The U.S. Bureau of Land Management (BLM) on Thursday auctioned another 1,147 acres in Ohio's Wayne National Forest for oil and natural gas development, earning more than $5.1 million that will be distributed between the state and federal government.
The lease sale followed another in December that brought in about $1.7 million. Combined with Thursday's event, BLM has thus far leased more than 1,800 acres in the forest. Eleven bidders participated in the latest auction, including Eclipse Resources Corp., Gulfport Energy Corp. and Flat Rock Development. Those companies were issued leases in the last auction. A complete list of the latest winners was not available on Friday.
BLM did say, however, that Philip L. White of New Mexico placed the highest per acre bid of more than $10,000. According to news media reports, White is a lease trader who works to monetize acreage. While that couldn't be independently verified, public records show that White holds other leases in the West, and BLM records show he has participated in other auctions and been issued federal leases before.
Twenty-one parcels across 1,186 acres in the forest were originally scheduled to be offered, but one parcel was removed from the auction. BLM did the same in December to sort out land records. That event was controversial and attracted a petition signed by tens of thousands of people and administrative protests from environmental groups to stop it.
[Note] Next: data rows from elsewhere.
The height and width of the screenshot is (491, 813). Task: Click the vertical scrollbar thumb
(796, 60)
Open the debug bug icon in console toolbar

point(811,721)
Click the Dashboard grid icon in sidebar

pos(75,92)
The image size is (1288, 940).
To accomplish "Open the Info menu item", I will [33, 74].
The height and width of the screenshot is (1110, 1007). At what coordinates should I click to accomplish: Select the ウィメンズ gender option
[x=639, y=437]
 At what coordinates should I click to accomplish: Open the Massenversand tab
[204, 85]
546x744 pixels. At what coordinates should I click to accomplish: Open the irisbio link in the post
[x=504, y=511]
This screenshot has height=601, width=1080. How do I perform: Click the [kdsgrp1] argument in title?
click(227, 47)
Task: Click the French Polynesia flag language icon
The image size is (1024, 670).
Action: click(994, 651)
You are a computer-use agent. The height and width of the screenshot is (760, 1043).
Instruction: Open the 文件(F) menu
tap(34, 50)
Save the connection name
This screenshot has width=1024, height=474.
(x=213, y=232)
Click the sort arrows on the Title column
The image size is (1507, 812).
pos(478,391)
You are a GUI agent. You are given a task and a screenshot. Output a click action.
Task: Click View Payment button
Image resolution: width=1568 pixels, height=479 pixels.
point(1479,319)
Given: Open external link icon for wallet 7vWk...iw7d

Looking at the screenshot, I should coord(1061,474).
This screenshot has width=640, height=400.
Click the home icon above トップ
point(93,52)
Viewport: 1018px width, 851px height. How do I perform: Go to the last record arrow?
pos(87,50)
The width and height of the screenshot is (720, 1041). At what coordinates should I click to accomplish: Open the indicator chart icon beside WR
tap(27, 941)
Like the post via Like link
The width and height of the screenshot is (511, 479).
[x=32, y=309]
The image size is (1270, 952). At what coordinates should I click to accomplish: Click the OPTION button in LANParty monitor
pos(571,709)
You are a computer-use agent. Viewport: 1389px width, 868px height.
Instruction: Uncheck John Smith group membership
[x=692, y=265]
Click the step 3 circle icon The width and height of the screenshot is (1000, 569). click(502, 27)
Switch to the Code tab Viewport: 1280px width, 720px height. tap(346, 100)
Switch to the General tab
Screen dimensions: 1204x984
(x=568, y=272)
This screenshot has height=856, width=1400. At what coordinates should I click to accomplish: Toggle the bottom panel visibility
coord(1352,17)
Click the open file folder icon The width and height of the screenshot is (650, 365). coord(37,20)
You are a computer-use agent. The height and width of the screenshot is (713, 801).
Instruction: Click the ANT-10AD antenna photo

Dozens of protest letters were received for Thursday's auction.
BLM said in 2015 it was considering leasing about 18,000 acres that the oil and gas industry had nominated for development in the forest. The bureau has issued a favorable final environmental assessment for the larger Marietta Unit, which consists of 40,000 acres in Monroe, Washington and Noble counties that could ultimately be leased. All of the acreage leased in December and on Thursday is in the Utica Shale hotbed of Monroe County.
About 41% of the mineral rights across the forest are owned by the federal government. There are already more than 1,000 active conventional wells in the forest, many of which are on federal land.